Transcatheter Aortic Valve Implantation versus Surgical Aortic Valve Replacement: Systematic Review and Meta-Analysis

Sunday, 22 July 2018

Chia-Feng Hung, MSN
Department of Emergency Medicine, Chi-Mei Medical Center, Tainan, Taiwan
Yong-Yuan Chang, MPH, ScD
Department of Healthcare Administration and Medical Informatics, Kaohsiung Medical University, Kaohsiung, Taiwan

Objective

Aortic stenosis (AS) is a common valvular heart disease in elderly people. The causes of AS can be degenerative calcification secondary to atherosclerosis, rheumatic heart disease, congenital bicuspid aortic valve and etc. Severe AS can lead to congestive heart failure and 2-year mortality rate of 50% (Carabello & Paulus, 2009). Patients with AS can be treated with Transcatheter Aortic Valve Implantation (TAVI) and Surgical Aortic Valve Replacement (SAVR). However, there is no consistent conclusion regarding which one is a better option. Therefore, this study is to compare the differences in cost, effectiveness and cost-effectiveness between TAVI and SAVR using meta-analysis.

Material and methods

This study was conducted using systemic review and meta-analysis. Different combinations of key words were used in searching five databases, including ProQuest Health Research premium Collection, PubMed, OVID LWW online journal, Cochrane Library evidence-based medicine and Elsevier, and Elsevier. After being through PRISMA four stages and flow diagram, 11 articles were selected and further analyzed using CMA III meta-analysis software. Meta-analysis tools used included I2, Q-value, p value, funnel plot, fail-safe number, summary effect size and forest plot.

Results

The differences of cost and effectiveness between TAVI and SAVR were analyzed using meta-analysis whereas incremental cost-effectiveness ratio (ICER) was presented using descriptive statistics. The result showed that the cost of TAVI is higher than that of SAVR. In terms of effectiveness, more patients in TAVI group needed pacemaker implantation and had vascular damage in comparison to SAVR group. There was no difference in other complications, including myocardial infarction, stroke and 30-day mortality. Additionally, patients in TAVI group had a shorter stay in intensive care unit.

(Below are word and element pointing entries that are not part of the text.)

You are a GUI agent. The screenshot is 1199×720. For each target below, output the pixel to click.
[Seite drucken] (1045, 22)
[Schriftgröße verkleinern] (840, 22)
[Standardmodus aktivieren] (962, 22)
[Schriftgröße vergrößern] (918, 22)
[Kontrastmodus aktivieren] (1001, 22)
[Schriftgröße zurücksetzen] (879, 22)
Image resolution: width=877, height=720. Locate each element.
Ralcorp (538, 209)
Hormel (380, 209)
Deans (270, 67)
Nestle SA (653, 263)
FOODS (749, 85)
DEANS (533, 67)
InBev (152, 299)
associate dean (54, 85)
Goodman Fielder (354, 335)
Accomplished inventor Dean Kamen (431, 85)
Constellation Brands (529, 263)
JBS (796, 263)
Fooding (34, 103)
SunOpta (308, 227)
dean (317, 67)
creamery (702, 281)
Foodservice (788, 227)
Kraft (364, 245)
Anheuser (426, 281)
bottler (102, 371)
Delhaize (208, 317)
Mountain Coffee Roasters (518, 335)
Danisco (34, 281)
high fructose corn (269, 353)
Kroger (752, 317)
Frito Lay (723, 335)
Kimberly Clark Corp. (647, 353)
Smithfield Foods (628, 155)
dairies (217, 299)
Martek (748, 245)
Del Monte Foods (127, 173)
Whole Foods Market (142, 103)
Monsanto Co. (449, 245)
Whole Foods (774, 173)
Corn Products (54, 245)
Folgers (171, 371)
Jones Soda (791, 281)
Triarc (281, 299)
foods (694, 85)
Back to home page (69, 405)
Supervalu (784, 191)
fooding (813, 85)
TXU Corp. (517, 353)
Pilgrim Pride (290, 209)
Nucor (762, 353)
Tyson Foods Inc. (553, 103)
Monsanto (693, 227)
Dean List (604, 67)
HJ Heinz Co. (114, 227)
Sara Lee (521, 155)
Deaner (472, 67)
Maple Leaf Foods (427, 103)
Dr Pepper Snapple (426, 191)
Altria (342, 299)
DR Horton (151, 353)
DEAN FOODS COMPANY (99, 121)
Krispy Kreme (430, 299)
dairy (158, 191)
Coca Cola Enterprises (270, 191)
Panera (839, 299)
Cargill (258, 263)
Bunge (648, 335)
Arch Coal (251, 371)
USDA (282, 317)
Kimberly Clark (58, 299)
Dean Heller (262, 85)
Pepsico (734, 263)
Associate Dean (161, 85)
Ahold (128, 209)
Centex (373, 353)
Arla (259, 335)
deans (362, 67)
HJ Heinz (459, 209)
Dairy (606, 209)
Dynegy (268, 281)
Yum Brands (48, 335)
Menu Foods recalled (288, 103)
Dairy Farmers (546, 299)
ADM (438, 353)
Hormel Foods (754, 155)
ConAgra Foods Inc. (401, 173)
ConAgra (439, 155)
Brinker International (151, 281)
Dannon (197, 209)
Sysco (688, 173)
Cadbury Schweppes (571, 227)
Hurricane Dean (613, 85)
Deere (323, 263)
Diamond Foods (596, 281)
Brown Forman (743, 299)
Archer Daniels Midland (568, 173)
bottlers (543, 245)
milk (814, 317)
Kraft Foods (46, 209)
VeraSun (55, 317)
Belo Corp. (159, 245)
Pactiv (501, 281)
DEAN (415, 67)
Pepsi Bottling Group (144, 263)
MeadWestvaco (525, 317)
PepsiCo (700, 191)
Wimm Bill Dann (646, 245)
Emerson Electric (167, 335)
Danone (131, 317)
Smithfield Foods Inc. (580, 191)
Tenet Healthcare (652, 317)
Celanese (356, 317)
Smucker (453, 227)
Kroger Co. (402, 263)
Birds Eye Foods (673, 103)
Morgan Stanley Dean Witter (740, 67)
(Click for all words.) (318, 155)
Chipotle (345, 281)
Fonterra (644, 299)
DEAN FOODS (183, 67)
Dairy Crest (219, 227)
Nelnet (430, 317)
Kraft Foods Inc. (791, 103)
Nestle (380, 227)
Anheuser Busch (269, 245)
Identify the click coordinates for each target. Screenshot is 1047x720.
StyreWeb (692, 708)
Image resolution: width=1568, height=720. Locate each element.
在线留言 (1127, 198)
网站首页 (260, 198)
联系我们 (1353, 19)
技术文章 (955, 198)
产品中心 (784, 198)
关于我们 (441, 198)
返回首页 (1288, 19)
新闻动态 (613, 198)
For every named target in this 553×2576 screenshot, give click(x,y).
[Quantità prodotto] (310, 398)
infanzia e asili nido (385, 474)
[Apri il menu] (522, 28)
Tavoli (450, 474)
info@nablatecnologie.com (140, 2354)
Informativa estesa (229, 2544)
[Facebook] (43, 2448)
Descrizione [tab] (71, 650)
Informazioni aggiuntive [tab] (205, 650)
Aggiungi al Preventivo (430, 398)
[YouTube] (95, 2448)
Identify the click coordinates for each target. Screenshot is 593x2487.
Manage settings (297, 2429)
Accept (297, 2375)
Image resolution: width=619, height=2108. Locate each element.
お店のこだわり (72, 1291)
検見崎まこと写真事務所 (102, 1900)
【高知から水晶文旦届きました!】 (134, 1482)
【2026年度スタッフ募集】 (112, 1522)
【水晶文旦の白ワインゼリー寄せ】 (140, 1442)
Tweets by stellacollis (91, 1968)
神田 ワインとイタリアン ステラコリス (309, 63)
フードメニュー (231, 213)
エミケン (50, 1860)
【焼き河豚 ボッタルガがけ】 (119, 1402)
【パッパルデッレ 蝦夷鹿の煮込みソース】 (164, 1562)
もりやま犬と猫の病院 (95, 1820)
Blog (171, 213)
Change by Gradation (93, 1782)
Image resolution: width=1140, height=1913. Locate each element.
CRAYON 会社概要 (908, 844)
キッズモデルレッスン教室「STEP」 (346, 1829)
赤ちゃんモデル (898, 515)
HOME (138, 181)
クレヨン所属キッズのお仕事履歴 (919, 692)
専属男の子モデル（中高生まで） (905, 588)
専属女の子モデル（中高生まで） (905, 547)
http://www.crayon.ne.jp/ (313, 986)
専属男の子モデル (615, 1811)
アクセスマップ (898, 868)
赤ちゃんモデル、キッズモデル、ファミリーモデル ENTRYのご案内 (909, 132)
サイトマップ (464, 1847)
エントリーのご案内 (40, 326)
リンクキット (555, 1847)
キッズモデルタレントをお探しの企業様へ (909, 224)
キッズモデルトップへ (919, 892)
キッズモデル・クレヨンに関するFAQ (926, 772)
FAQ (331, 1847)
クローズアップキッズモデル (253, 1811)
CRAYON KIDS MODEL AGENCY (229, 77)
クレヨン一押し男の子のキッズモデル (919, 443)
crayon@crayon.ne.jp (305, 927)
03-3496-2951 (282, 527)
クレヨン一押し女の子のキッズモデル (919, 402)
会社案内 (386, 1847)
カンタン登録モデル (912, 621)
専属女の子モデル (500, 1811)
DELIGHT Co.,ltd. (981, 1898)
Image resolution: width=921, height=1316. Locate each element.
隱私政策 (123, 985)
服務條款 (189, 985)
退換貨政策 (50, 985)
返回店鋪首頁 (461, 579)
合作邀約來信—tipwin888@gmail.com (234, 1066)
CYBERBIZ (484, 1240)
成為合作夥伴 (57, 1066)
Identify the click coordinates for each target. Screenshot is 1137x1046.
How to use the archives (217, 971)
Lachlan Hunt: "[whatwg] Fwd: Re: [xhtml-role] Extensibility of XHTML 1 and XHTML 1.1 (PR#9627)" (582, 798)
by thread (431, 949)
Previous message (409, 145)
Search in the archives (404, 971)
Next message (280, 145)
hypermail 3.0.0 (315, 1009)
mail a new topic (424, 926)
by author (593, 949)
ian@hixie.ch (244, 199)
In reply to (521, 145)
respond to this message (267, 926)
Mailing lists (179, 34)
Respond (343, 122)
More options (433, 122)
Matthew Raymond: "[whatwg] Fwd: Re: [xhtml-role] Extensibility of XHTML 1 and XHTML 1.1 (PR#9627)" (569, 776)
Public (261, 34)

Furthermore, ICER of TAVI compared with SAVR was considered cost-effective or very cost-effective.

Conclusions

Both TAVI and SAVR were deemed cost-effective. TAVI was more expensive than SAVR; however, the hospital stay after TAVI was shorter than that of SAVR. Nevertheless, none of those studies were carried out in Taiwan hence equivalent studies on Taiwanese population is expected in order to provide our people better options.